The President, Institute of Chartered Accountants of Nigeria, Mr. Titus Soetan, says the various problems facing the economy may make the banking industry to experience more challenges in this interview with OYETUNJI ABIOYE
What are your plans for ICAN as the newly elected president?
For me, one thing we may need to do more work on is our engagement with the Federal Government. To me, our advocacy role needs to be improved upon so that we can help the government to realise its objectives and programmes, especially as enunciated by the current administration. We know that there must be accountability in government, and this accountability comes in various forms, especially as regards the way the government presents its financials and makes them to be relevant. So, we want to partner the government in the area of training to ensure that the government uses international best practices in the presentation and compilation of its financial statements. This will make the government to be accountable and relevant to the people that they are serving. In this respect, I am talking of the International Public Sector Accounting Standards, which advocates for accrual basis of accounting. This is one thing our present government is not doing. Therefore, there is a gap in what the government is presenting to the people as financial statement. So we intend to partner the government so that the right kind of information is presented to the public.
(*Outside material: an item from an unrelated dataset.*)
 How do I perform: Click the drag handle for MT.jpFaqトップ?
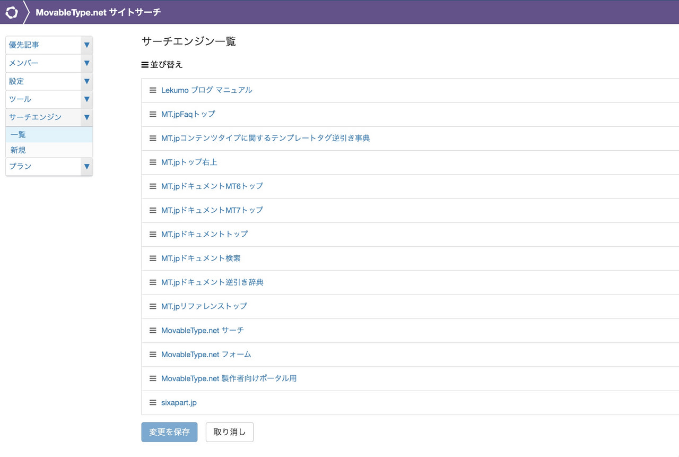[x=152, y=114]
Does the IPSAS affect only the Federal Government?
It affects government at all levels, namely federal, state and local government. The private sector counterpart of the IPSAS is what we called the International Financial Reporting Standard. As you are aware, the private sector has keyed into this early and most organisations are IFRS-compliant in Nigeria now.
Are there other things you are doing to ensure that federal, states and local governments key into the IPSAS?
As I have said, we have started with some measure of training, but this is only at the Federal Government level. We will ensure we move to the state and local government levels. It is a big programme. If the Federal Government gets it right and the state and LGs are yet to do so, we have not arrived because they all spend the state’s money.
The anti-corruption crusade of the present government bothers on accountability as well. What are you doing to partner the Federal Government in this regard?
It bothers on the training of IPSAS as well. However, let me talk about corruption generally. Corruption has become very endemic in Nigeria, not only in the public sector but also in the private sector. So, when we are talking about corruption, I think we need a rebirth of values and reorientation right from the family level. Those people that are facing trial today do not come from the moon or sky; they come from the family. So, who are we celebrating in our society today as families, communities or groups. But if people who are corrupt are not having a place in the society, we are trying to eradicate corruption. That is why I said there must be a rebirth of values. Of course money is not everything; what you hold as value is important. When you have the right value, irrespective of where you are working in the private or public sector, you will be contented and you will do your job without wanting to cut corners. All of us needs to key into this and there should be enforcement of regulations. There should be the political will to enforce rules so that when people are punished for corrupt practices, others will learn lessons. Of course, people are corrupt in other developed societies too but once you are caught, you will face the penalty. This is what is lacking in our own society. And of course, doing this is not the job of one person. Even the judiciary has a role to play in ensuring that justice is dispensed expeditiously.